WHAT THE TASK REQUIRES: After locating the line that contains "Task: Click the second rating star", quote it and all lines after it through the end of the entries, and nothing more. Pictures stay out.
*** SUPPLIED RECORDS Section Begins ***
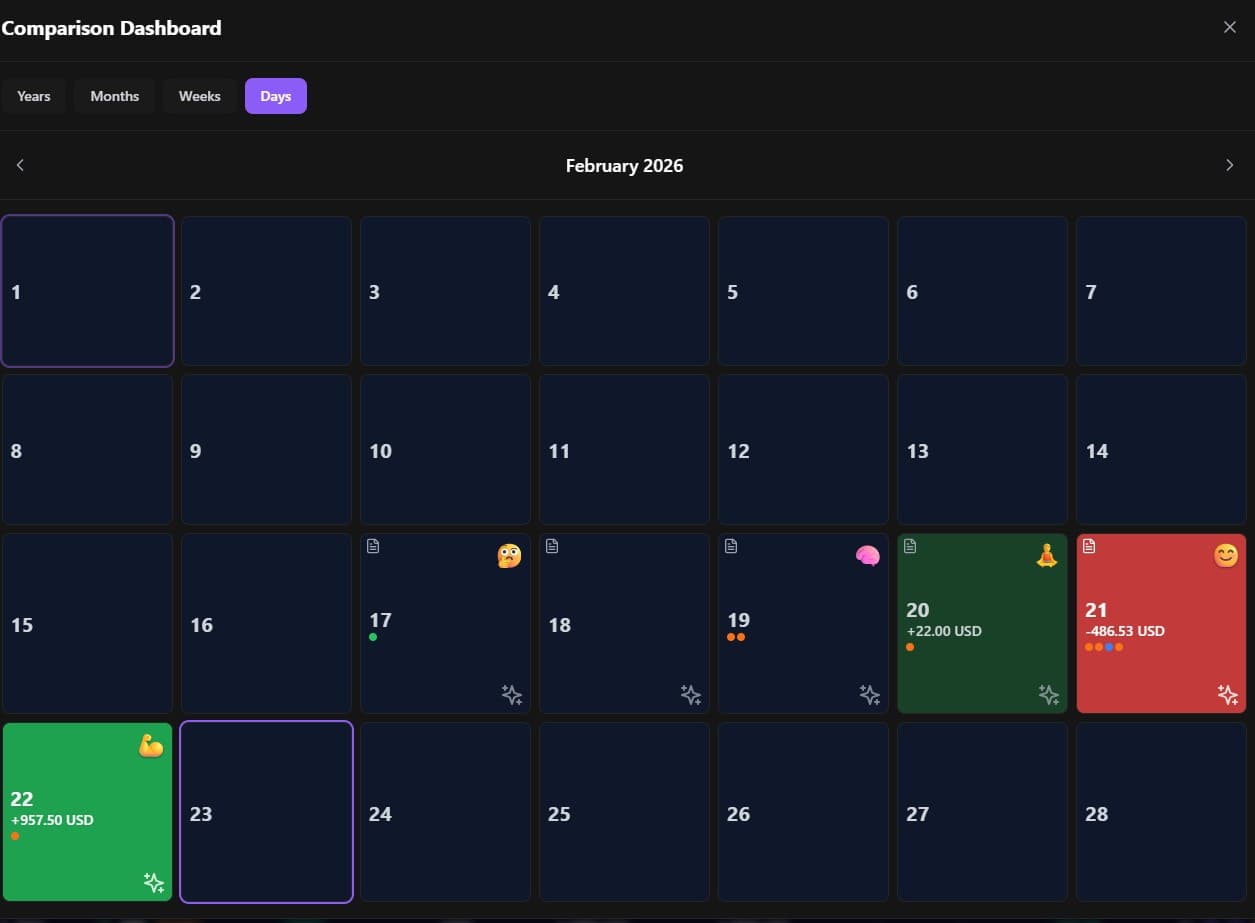Click the thinking face emoji on day 17
The image size is (1255, 923).
coord(509,556)
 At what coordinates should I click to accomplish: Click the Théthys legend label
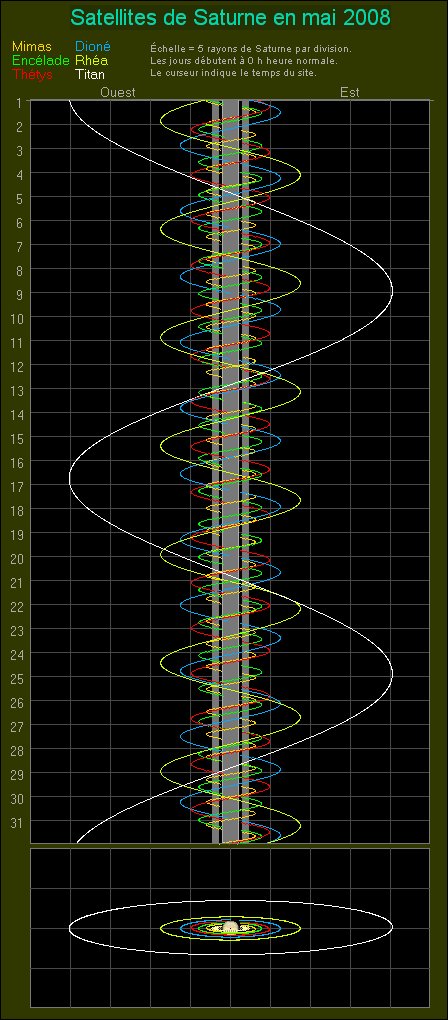33,75
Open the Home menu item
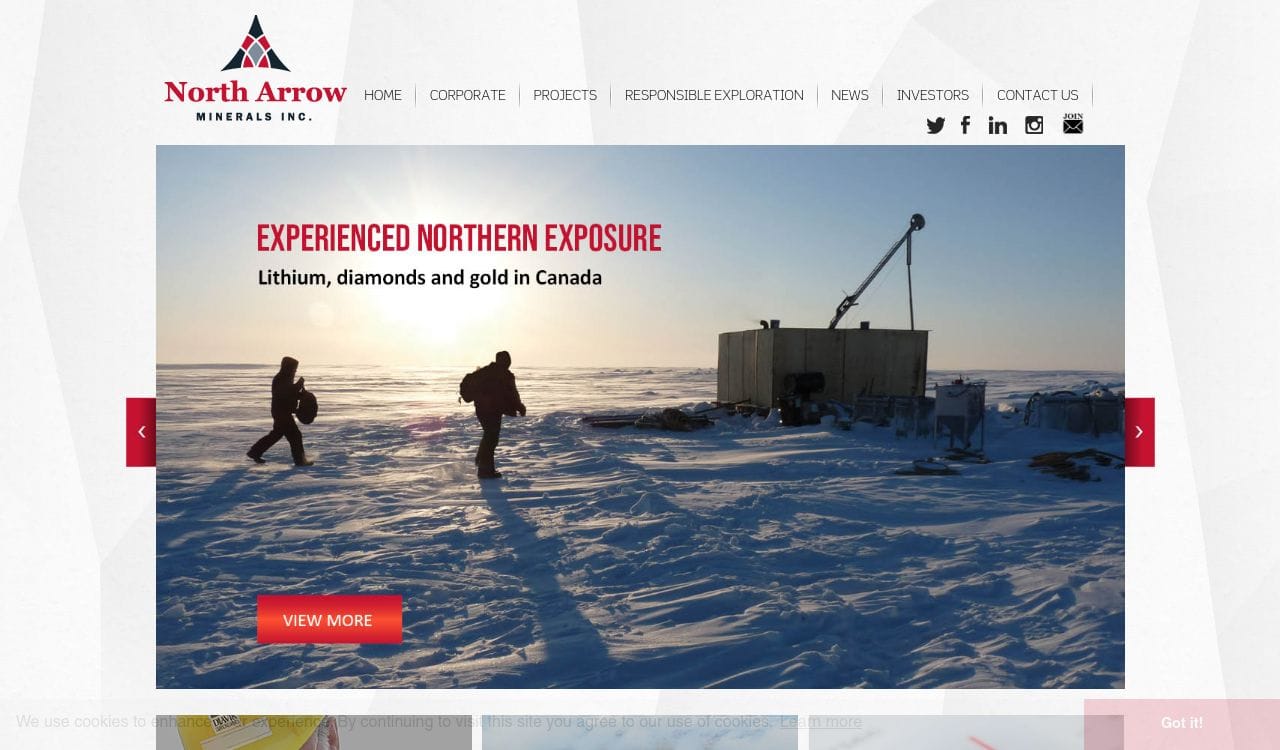The height and width of the screenshot is (750, 1280). click(x=383, y=95)
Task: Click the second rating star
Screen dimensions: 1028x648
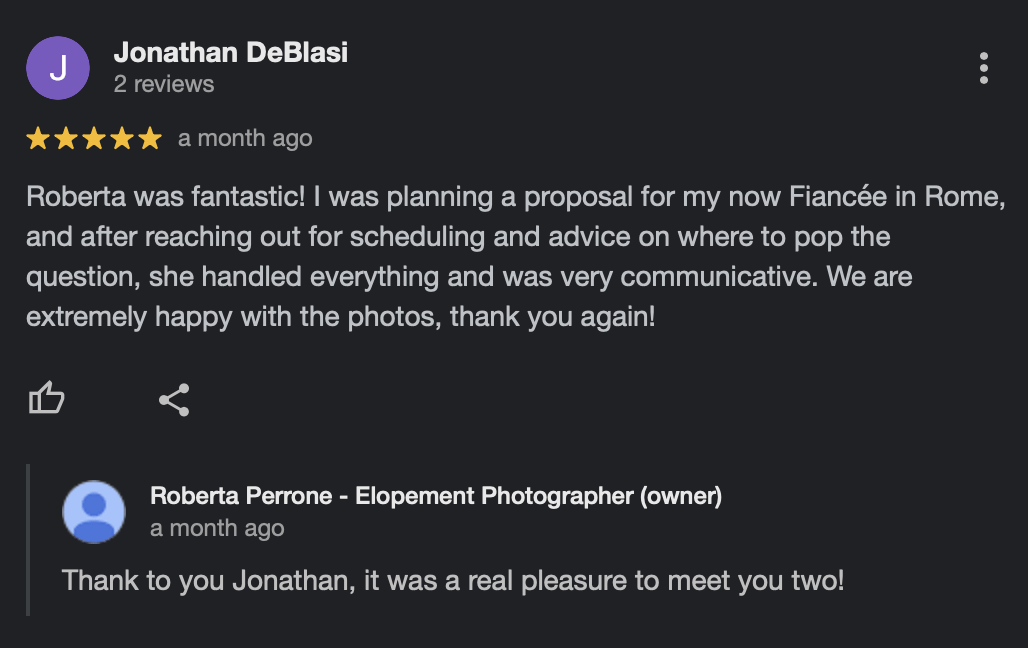Action: coord(66,139)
*** SUPPLIED RECORDS Section Ends ***
COMPLETED EXERCISE:
Task: Click the second rating star
Screen dimensions: 1028x648
Action: coord(66,139)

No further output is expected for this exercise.